When Piña was 34, at the funeral of an old high school friend, she ran into another former classmate from typing class: Alex Piña. They married a year later in 2014 and later welcomed two more children together.
Though her life felt full, Piña was deeply unhappy in her office job. Her husband encouraged her to quit.
“I have no idea what I’m going to do, but it’s got to be better than this,” she remembers thinking.
On her last day, the couple went to lunch. Beforehand, she stopped by a women’s consignment shop to pick up a check. A “Help Wanted” sign hung in the window. She half-joked that maybe she should apply—it might not pay well, but at least she’d be happy.
Her husband had a different thought. “Why don’t you own a place like this?”
She thought of her lifelong love of thrifting and consigning and the shop she’d been designing in her head since childhood. Still, she hesitated.
As a single mom, she stifled her dream for so long that it seemed impossible.
We have savings, her husband reminded her.
In November of 2024, the couple signed a commercial lease for a 2,000-square-foot space in their beloved Ahwatukee community.
Piña relied on her resourcefulness to furnish it, sourcing pieces from Facebook Marketplace and stocking inventory from her own closet, as well as her mom's and her daughter’s.
On opening day in March 2025, Piña stared at the empty display cases meant for higher-end items and worried how she’d ever fill them.
She needn’t worry.
Since The Posh Revival’s launch, the Ahwatukee community has rallied behind her.
Her customers have even become like a sisterhood to her. When she fell ill for a month with pneumonia, the women she’d met only recently volunteered to cover shifts—unpaid. Others drop off flowers or treats for her children on hard days.
“People I just met in the last year,” she says in a tone mixed with gratitude and disbelief.
Perhaps they respond to the warmth she leads with.
“I would rather be remembered as a kind woman than a super successful businesswoman,” she shares. “You can be both, but at the core of it, if I can’t be kind, then I don’t care how successful I am.”
At the Posh Revival, she wants customers to feel as though they’ve wandered into a friend’s house to borrow something.
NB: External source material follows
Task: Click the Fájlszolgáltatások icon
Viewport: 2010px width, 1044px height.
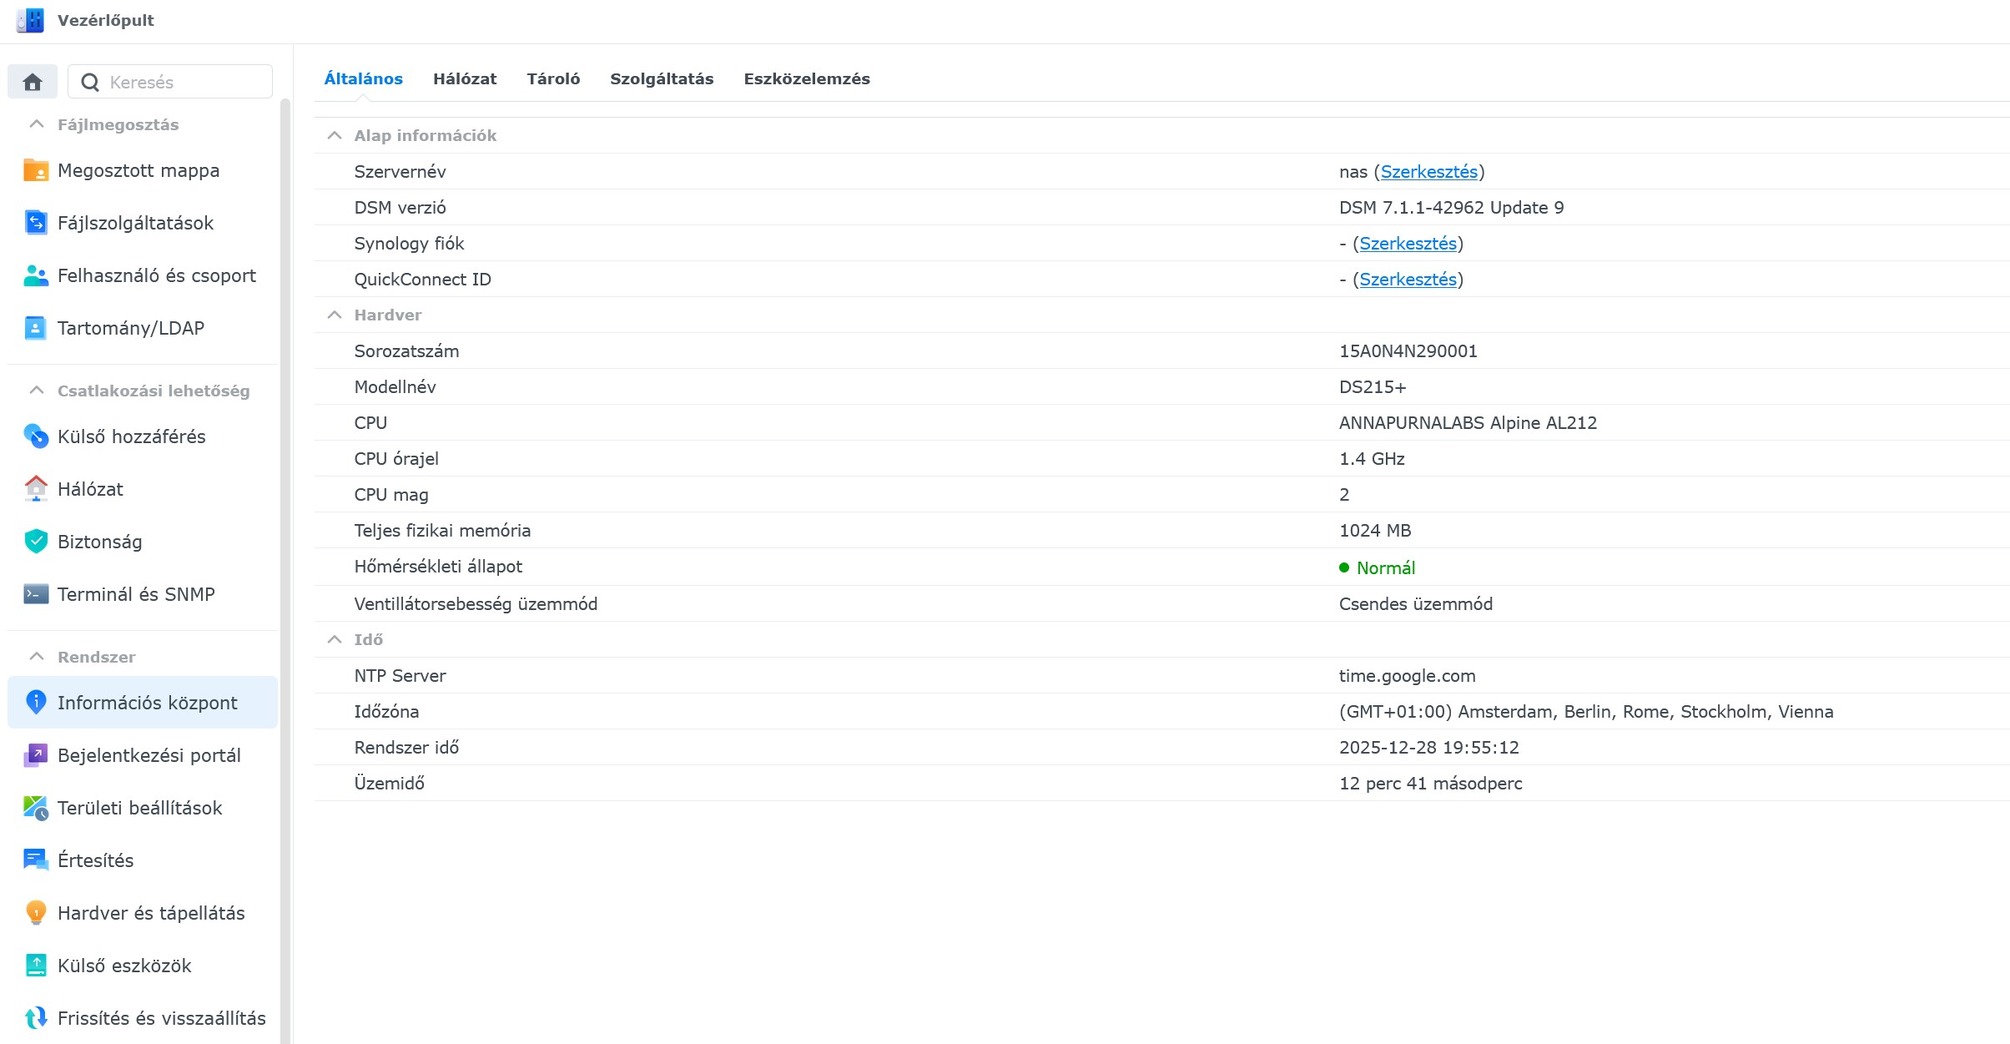Action: pyautogui.click(x=36, y=223)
When you feel confident in what you’re wearing, it can make your whole day, she says—to capture that, you shouldn’t have to sacrifice your grocery or gas money.
The store offers cash for most clothing, and consignment for higher-end pieces, always factoring in what consignors hope to earn. They stock sizes 0-16, with hopes of adding more plus sizes.
In 2025, Phoenix New Times named the Posh Revival as the city’s best women’s consignment shop–not bad for a store less than a year old.
Although Piña loves upcycling high-end brands, it’s never been about fashion alone. It’s the courage to pursue a dream. And build a community of supportive women while doing it.
She’s a reminder that reviving old dreams is possible, even when life presents you with decades of setbacks.
"I would rather be remembered as a kind woman than a super successful businesswoman. You can be both, but at the core of it, if I can't be kind, then I don't care how successful I am."